Dans la section des "Surfemmes aux aventures haletantes", Mesdames Camille Nambour et Juliette-Théosophine de Nourry rédigeaient leur allocution pour la prochaine Assemblée Humaniste. Studieuses, pas un bruit ne s'échappait de la pièce aux enluminures, dont la fenêtre donnait sur le merveilleux jardin privatif de la demeure. Soudain, un bruit sec sur le bois de la porte brisa le silence monastique. Quelqu'un avait frappé à la porte. Camille, irritée, posa son stylo-plume sur sa feuille :
"Entrez"
La porte s'ouvrit aussi délicatement que maladroitement avec un grincement à se briser les dents, avant qu'une frêle silhouette ne se glisse timidement à travers l'ouverture. C'était le coursier de la Maison, celui qui distribuait les lettres reçues à l'adresse de l'Hôtel.
"Une lettre pour la section Surfemmes aux aventures haletantes… m-madame…
— Posez-la ici."
Le jeune coursier s’exécuta et disparu aussitôt sous un monceau de plates excuses, que Camille et Juliette-Théosophine ignorèrent royalement, comme le ferait tout bon Gentilhomme aux jeunes recrues.
Définitivement déconcentrée dans sa tâche, Juliette-Théosophine se leva dans un soupir pour examiner la teneur de la fameuse lettre. À la lecture de la destinataire, elle trembla par réflexe et se tourna vers Camille, alors inquiète :
" Mais qu'y-a-t-il Juliette ?
— Cette lettre n'est pas pour nous… elle est pour Henriette.
— Ho non. "
Pauvre Henriette de Parmentier.
Les yeux de Camille se mouillèrent lorsqu'elle entendit le prénom de son ancienne amie. Henriette nous avait quitté par chagrin d'amour, cette dernière n'ayant jamais reçu de réponse à une lettre qu'elle avait envoyé un jour de Saint Valentin à un mystérieux amant. La lettre s'était donc perdue. Camille enreagea :
"Maudite soit la poste."
Juliette-Théosophine, après avoir essuyée ses yeux embrumées par les larmes, se décida à ouvrir la lettre perdue. Camille se leva aussitôt pour lire le contenu derrière son épaule.
Camille esquissa une moue déçue, elle avait connue des procès verbaux plus romantiques que cette lettre d'amour.
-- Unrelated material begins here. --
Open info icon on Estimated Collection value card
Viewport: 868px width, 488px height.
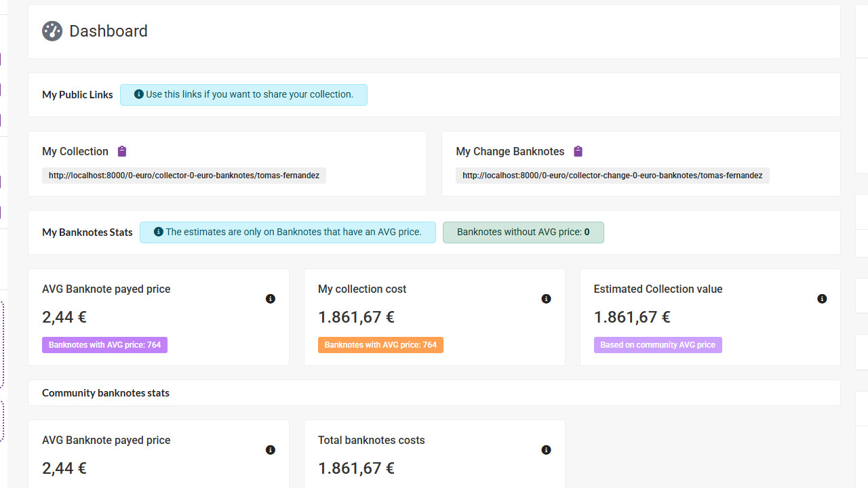pyautogui.click(x=822, y=299)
"Et dire que Henriette a quitté les gentilshommes pour rejoindre Caldeira, tout cela parce qu'un gendastre assez protocolaire ne lui a pas répondu 1 semaine après la Saint-Valentin, quelle tristesse.
— Je suggère de nous débarrasser de cette lettre qui ne fait que ré-ouvrir une plaie encore récente."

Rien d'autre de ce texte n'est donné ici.